Consignes de travail ▸
a – Recopiez le passage de l'extrait sur le paradigme du don compris entre « Cette conférence, en » et « les sciences sociales. », bornes incluses.
b – Rédigez la suite de l'extrait sur le paradigme du don, en reprenant juste après sa dernière phrase.

Extrait du document ▸

════════

3- Enfin, il ouvre la réflexion sur l’avenir du don en se demandant comment, afin de sortir de l’impasse vers laquelle mène une conception utilitariste des relations humaines, nous pourrions construire un paradigme basé sur une conception politique du don. Ce projet passe par la prise de conscience de notre démarche « occidentalo-centrée » qui prône la croissance économique comme universellement nécessaire ainsi que par des propositions concrètes qui doivent orienter la société vers le système du don.

7. Analyse critique : paradigmes et méthodes

Alain Caillé construit son raisonnement sur des couples de concepts qui révèlent l’opposition de paradigmes ou au contraire marquent la complémentarité:

Un danger peut être dans le raisonnement qui vise à opposer les concepts: le « tiers-exclu » ?

- le paradigme de la croissance contre celui de la « convivialité » - au sens développé par Ivan Illich (cf point 10)

- la société « primaire » contre la « société secondaire »

- le caractère hybride du don : à la fois intéressé et désintéressé / libre et obligatoire

- le don lui-même est consacré comme paradigme : doit donc devenir le référent de toutes nos actions, en opposition à l’utilitarisme qui prévaut aujourd’hui

- des preuves sont avancées pour soutenir la thèse, preuves historiques notamment comme l’échec d mythe de la croissance économique dans l’avènement de la démocratie : justifie un changement radical tourné vers la sphère non-marchande et anti-utilitariste que fédère le système du don

- l’opposition entre utilitarisme et intérêt est à souligner

Cette conférence, en considérant L’essai sur le don de Mauss comme déterminant pour critiquer nos sociétés contemporaines, s’inscrit dans un refus de l’évolutionnisme et de l’universalisme qui sont deux démarches très fréquentes dans les sciences sociales.

════════

Données extraites ▸
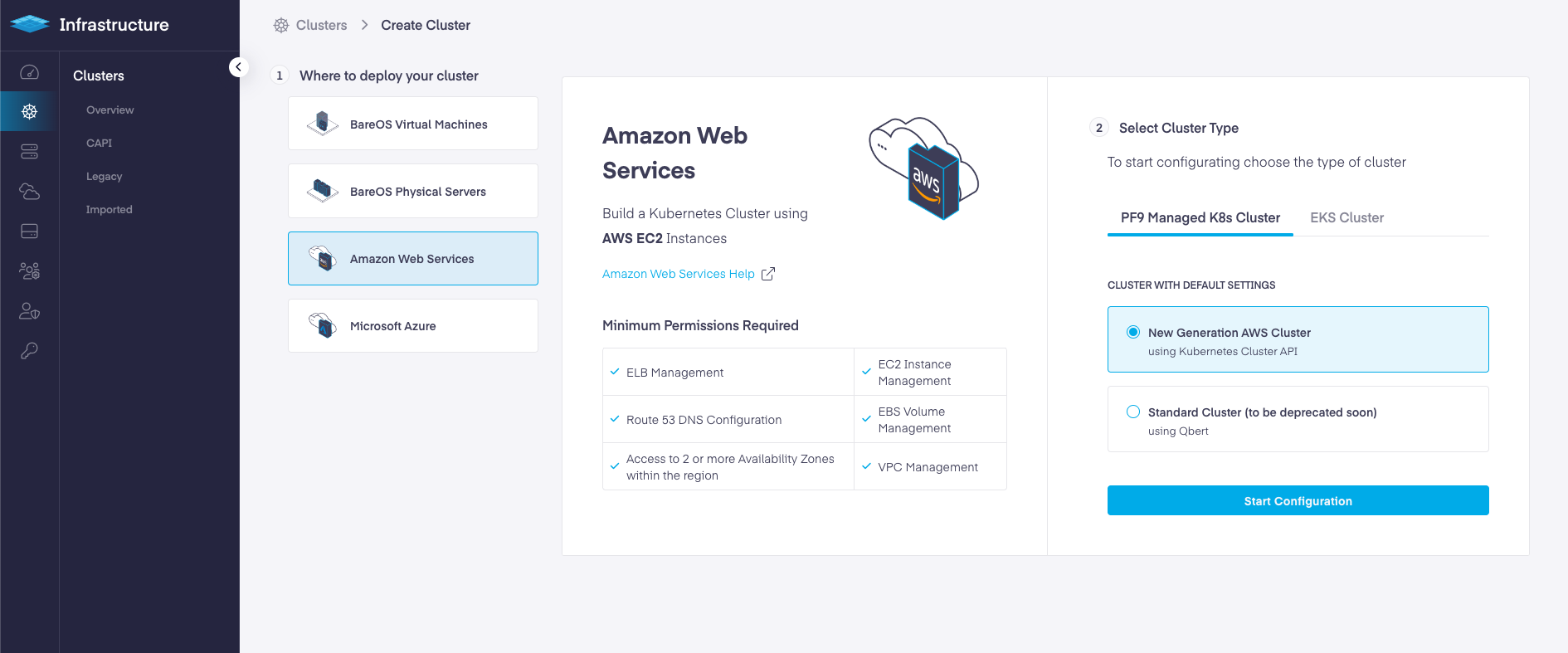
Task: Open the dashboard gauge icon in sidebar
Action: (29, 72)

════════

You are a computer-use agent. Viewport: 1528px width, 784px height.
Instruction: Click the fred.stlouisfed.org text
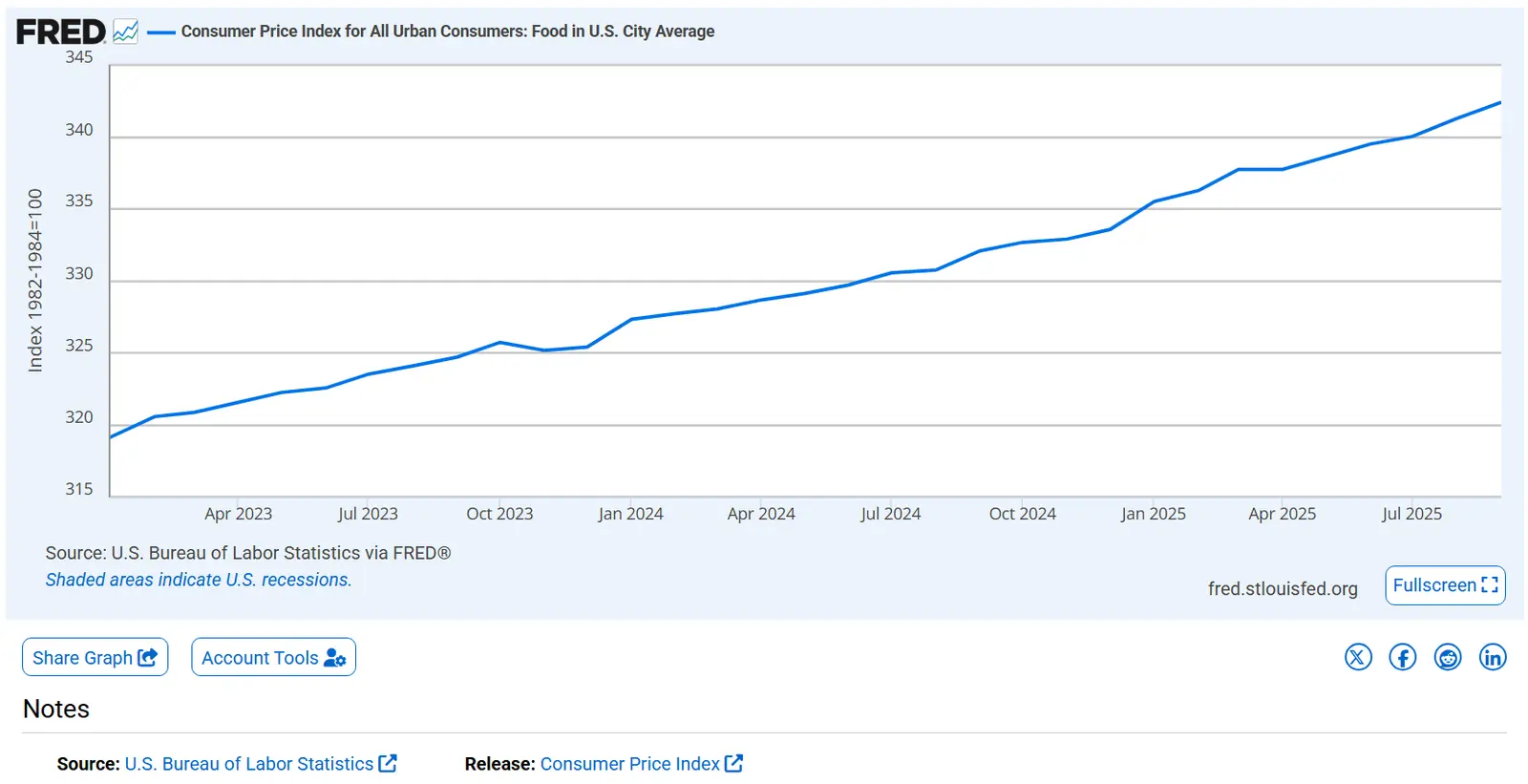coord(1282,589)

════════

Réponses successives ▸
a –
Cette conférence, en considérant L’essai sur le don de Mauss comme déterminant pour critiquer nos sociétés contemporaines, s’inscrit dans un refus de l’évolutionnisme et de l’universalisme qui sont deux démarches très fréquentes dans les sciences sociales.

b –
8. Ecriture des références en vue de leur exploitation dans le mémoire. Thésaurisation.

Exemples d’articles du conférencier dans lesquels ce dernier explicite sa thèse :

- site internet de la Revue du MAUSS (www.revuedumauss.com.fr) -cf bibliographie d’Alain Caillé

- A. CAILLÉ, « Le don entre science sociale et psychanalyse. L'héritage de Marcel Mauss jusqu'à Lacan », dans la Revue du MAUSS semestrielle, n°27, 2006, p. 57-78

- A. CAILLÉ, « Présentation », dans la Revue du MAUSS semestrielle, n°27, 2006, p.7-36

- A. CAILLÉ, « Ce qu’on appelle si mal le don... ». Que le don est de l’ordre du don, dans La Revue du MAUSS semestrielle, n°30, 2007, p.393-404

9. Note des citations mises de côté pour la rédaction du mémoire ainsi que leur référence précise

- « Le don est d’abord et avant tout un opérateur politique, au sens le plus général du terme. C’est lui qui opère l’alliance (l’adsociation), le passage de la guerre à la paix. » (A. CAILLÉ, « Ce qu’on appelle si mal le don... ». Que le don est de l’ordre du don, dans La Revue du MAUSS semestrielle, n°30, 2007, p.401)

Citations qui explorent la relation entre le don et le droit positif :

- « Contrairement à ce que l’on croirait spontanément, le don continue à jouer un rôle essentiel au sein des sociétés modernes, même si son espace y apparaît fortement réduit au profit de sphères régies par des lois plus ou moins impersonnelles, les sphères du marché, de l’État, de la science, bref, ce que j’appelle la socialité secondaire. Le don continue à structurer la sphère des relations interpersonnelles, familiales, amicales ou de voisinage, ce que j’appelle la socialité primaire.» (ibid)

- «Cette socialité secondaire est régie par une exigence d’impersonnalité, par des lois impersonnelles: la loi du marché, la loi de l’État qui ne fait exception pour personne […]. Mon pari théorique consiste à dire que dans la socialité primaire[…] nous restons régis par l’obligation de donner, recevoir et rendre. C’est en entrant dans ce cycle de donner, recevoir, rendre que nous devenons humains tout simplement » (A. CAILLÉ, Le don entre science sociale et psychanalyse. L'héritage de Marcel Mauss jusqu'à Lacan, dans la Revue du MAUSS semestrielle, n°27, 2006, p. 18)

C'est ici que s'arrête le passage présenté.